Reputation: 176
I am trying to programmatically modify header text/color/style using a custom formatter. I looked at the question Tabulator - Having Column Header Resize when Font Size Changes which was nearly perfect, but the example formatter given looks like a cell formatter not a header title formatter.
A cell formatter takes three parameters whereas a header title formatter takes none. (I believe - and the docs seem to agree: http://tabulator.info/docs/4.2/format#format-column)
My question is simply "Is there any way for a header title formatter to determine which column it is in?"
If I'm wrong about the parameters, then that should help, but I use the exact format as given in the other answer but modify the code to
var customFormatter = function(cell, formatterParams, onRendered){
alert(cell == undefined)
}
and the browser returns 'true'. So it is being run as I get the alert, but no parameters. Which agrees with the docs.
My alternative, as I'm creating the many tabulators programmatically in php, is to create a different function for every column in every table. But that seems like a terrible solution.
Upvotes: 1
Views: 2926
Reputation: 176
I don't think I'm going to get a definitive answer from someone who knows this better than I do, but I'll stick with my initial position that the answer in the linked question was misleading.

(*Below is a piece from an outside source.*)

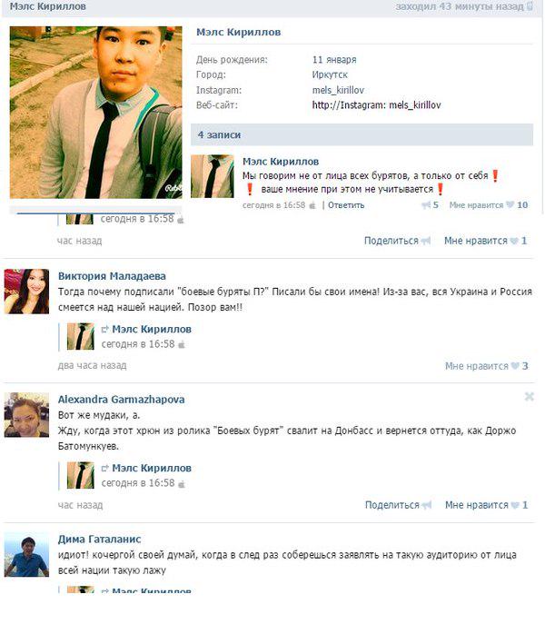
Task: Click the heart icon on Виктория Маладаева's post
Action: (516, 366)
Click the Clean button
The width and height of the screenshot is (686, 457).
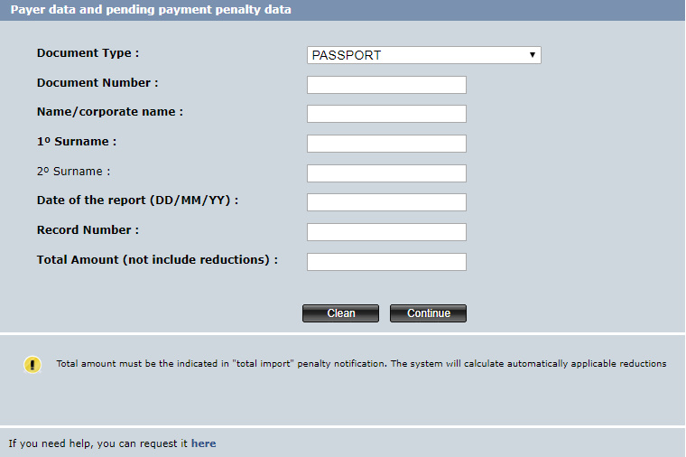tap(341, 313)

A cell formatter has parameters:
var customFormatter = function(cell, formatterParams, onRendered){
alert(cell == undefined) // false
}
...whereas a titleformatter does not:
var customFormatter = function(){
// can really only do very generic stuff without parameters, only the return value matters
}
So the answer to my question is "No - you can't tell which column you're in when using a titleFormatter function", so you need one per column.
As I couldn't tell which column the formatter was for without creating a set of functions, I went a different way and instead created a fake but unique field name for each column and then once the table was set, ran through the header elements and mapped to them using the text in the header, and then modified the text to its proper value, and then could do what I liked with the header formatting.
If you're going a similar way, I only modified the text and background colours. Keep in mind the Tabulator doesn't know you've done this and might revert them, and my changes involved no resizing problems.
It meant I created an entire wrapper class for the Tabulator, but that has made it a lot more powerful anyway. Having said that, and having been through I think every free grid option out there, Tabulator is already strong enough as it is, in my opinion.